Secondary linkages are complementary: strategic ecological corridors made by rehabilitating degraded habitats to maintain a degree of connectivity between forested areas.
These linkages take the form of stepping stones that replicate riparian corridors – a small patch of restored vegetation that filters and allows movement for small mammals, birds and insects (and even larger ones) between landscapes.
By cultivating those areas with a mix of native species, rehabilitation also helps curb carbon emissions and promote sequestration.
Current IC-CFS initiatives are spearheaded by a network of implementing agencies from the Ministry of Energy and Natural Resources (KeTSA), Forestry Department of Peninsular Malaysia (FDPM), Department of Wildlife and National Parks (DWNP), Forest Research Institute Malaysia (FRIM) and State Forestry Departments.
Together, the coalition has integrated with non-governmental organisations, businesses and communities to foment change across the local environmental landscape.
The Forest Research Institute Malaysia (FRIM) and State Forestry Departments are spearheading aspects of the project that hinge on the implementation of sustainable land use. In particular, these rely on forms of forest management that support and preserve the area’s biodiversity and ecosystem services.
These needs take on special urgency against a backdrop of habitat fragmentation.
Cultivating a connected, restored forest through improved planning and management is imperative.
The IC-CFS team knows that this will be achieved via strong partnerships, sustainable, long-term financing solutions and streamlined governance.
Under the IC-CFS project, a total of 23,734.63ha of critical forest areas within the CFS in the state of Perak (18,866.63 hectares) and Pahang (4,868.63 hectares) have been gazetted.
The Department of Wildlife and National Parks (DWNP) is a key co-leader in wildlife conservation. DWNP supports the IC-CFS project through their protection, management, and enforcement efforts related to wildlife.
"Collaboration of all stakeholders allows for synergizing resources toward sustainable management of wildlife."

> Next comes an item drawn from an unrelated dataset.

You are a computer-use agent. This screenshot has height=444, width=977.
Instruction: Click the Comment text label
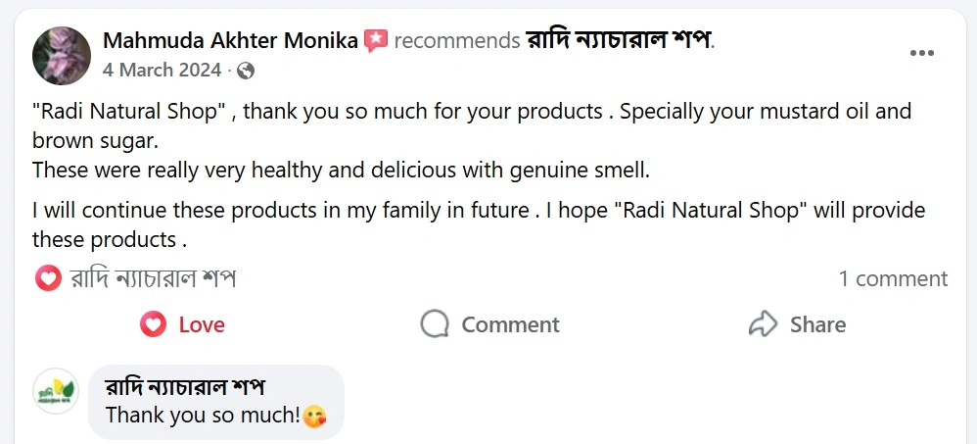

- En. Taufik Abd Rahman, Head of Conservation Division, DWNP
In partnership with DWNP, the IC-CFS team utilises Spatial Monitoring and Reporting (SMART) tools for enhanced monitoring of patrolling within the pilot sites for efficient intelligence gathering, species identifications, route-mapping, and recognizing smuggling techniques through careful forensics.
The IC-CFS project also established a community-based wildlife monitoring and enforcement programme:
We invite local participation through community-based wildlife monitoring and enforcement programmes by electing community rangers from local villages and involve them in enforcement patrolling. They act as our eyes and ears, monitoring and reporting wildlife crimes occurring in pilot sites while increasing law-enforcement presence within the CFS.
Embracing a greener future for subsequent generations – promoting forest connectivity and sustainability to restore and protect our assets for a greener future, the IC-CFS project is forging new partnerships and linking fragmented forests, wildlife and humans into a cohesive, flourishing ecosystem.
“The implementation of the IC-CFS Project highlights the importance of partnerships and integration of efforts by all stakeholders to protect and conserve wildlife and their forested habitats in the Central Forest Spine, which forms the green backbone of Peninsular Malaysia.
"It brings together the country’s key forestry and wildlife agencies to address challenges faced in forests and biodiversity protection including the plight of our diminishing Malayan tiger. I am hopeful and confident that the efforts under the Project will indeed contribute to improving the connectivity of Forest landscapes and protect the habitat of our biodiversity,” said Dr. Samsudin bin Musa, Project Manager IC-CFS.